Tim Keller is helpful here: “Jesus’ miracles were not ‘magic tricks’ designed to prove how powerful he was, but ‘signs of the kingdom’ to show how his redemptive power operates. His miracles always healed and restored and delivered people in ways that revealed how we are to find him by faith and have our lives transformed by him.... He ‘could’ not do a deed that would not redeem” (Keller, “Mark,” 62).
Hebrews 11:6 reminds us, “Now without faith it is impossible to please God, for the one who draws near to Him must believe that He exists and rewards those who seek Him” (emphasis added).
Only twice in the Bible is Jesus said to be amazed. In Luke 7:9 He saw the faith of a Roman centurion who believed He could heal from a distance with just a word. And in Mark 6:6 He was amazed by the unbelief of those of His own hometown. Compare versions.

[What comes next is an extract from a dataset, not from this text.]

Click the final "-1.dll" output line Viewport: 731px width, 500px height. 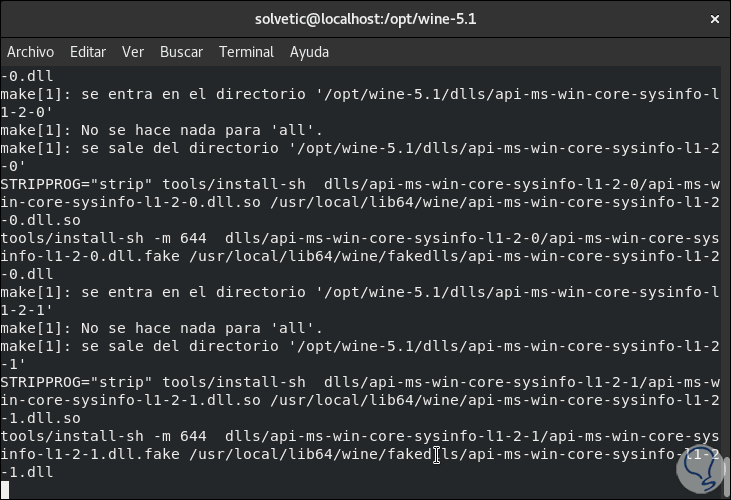pyautogui.click(x=27, y=472)
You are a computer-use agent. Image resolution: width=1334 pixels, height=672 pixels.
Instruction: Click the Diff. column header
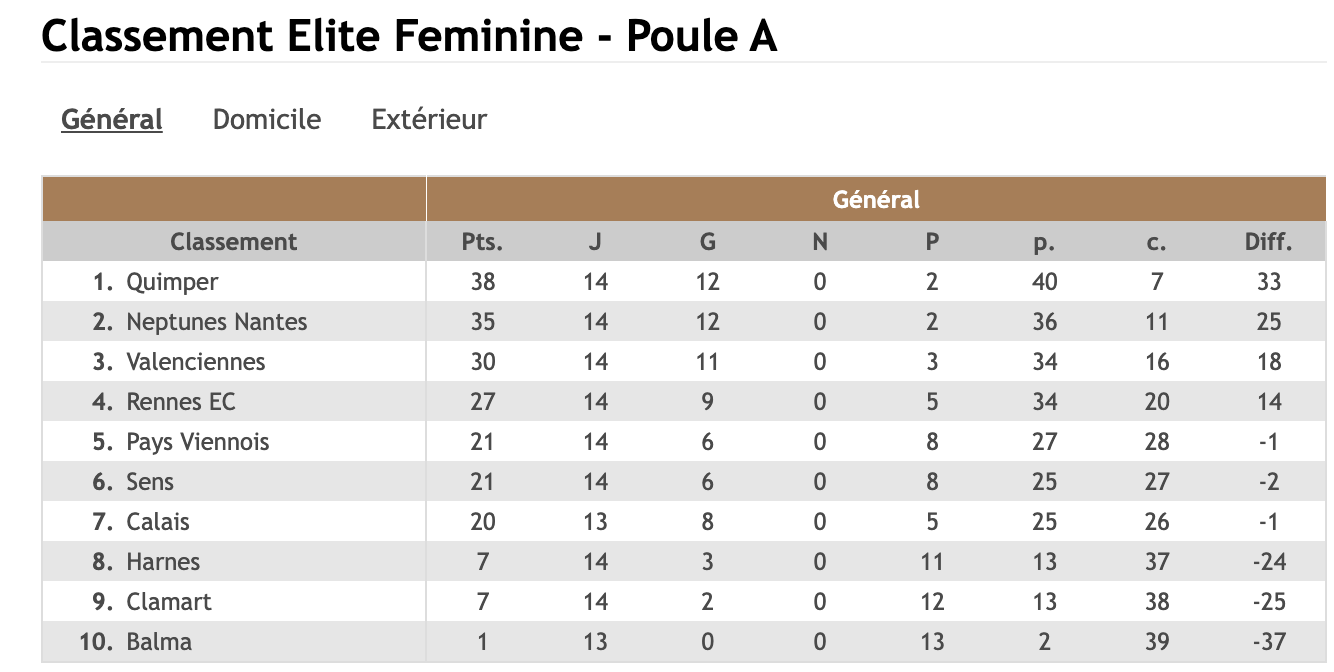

Jesus and His hometown are dumbfounded, each by the other. They could not get past Jesus’ humble origins and familiar feel. Jesus was astounded at their unbelief in light of what He said and did. This sadly foreshadows the unbelief of the nation of Israel as a whole, of many in our world, and even of many in our churches.
122It is a shock to our system that the sovereign God would come to us from such a humble town, a humble family, a humble trade, and a humble nation. It is a scandal to be sure. Once again we see, “God’s ways are not our ways!”
The preacher Phillips Brooks (1835-1893) said, “Familiarity breeds contempt, but only with contemptible things or among contemptible people” (Wiersbe, Be Diligent, 59). The contempt shown by the citizens of Nazareth said nothing about Jesus, but it said a lot about them.
What about you and me? Do we show contempt toward the Jesus revealed in Scripture? Are we “scandalized” by the simplicity of His gospel? Are we offended by the unfairness of its message that says a child molester or even a serial rapist and murderer on death row can be made right with God by childlike faith in Jesus Christ? Or do we allow the biblical evidence to slay our biases and reshape our preconceived notions of who Jesus must be for us to accept Him and trust Him?
Or again, have we become so familiar with Him, having been raised in church all our lives, that His words no longer convict, His miracles no longer astonish, and His death on the cross no longer strikes the chord of “Amazing Grace”? Familiarity can blind us to the greatness and glory of a Savior if we are not careful. Spiritually inoculated at some point in life, we become immune to the real thing. I have seen it far too many times. We must not come to Jesus on our terms but on His. This prophet was without honor in His own hometown. We cannot make the same mistake in our own hearts. The consequences are eternal.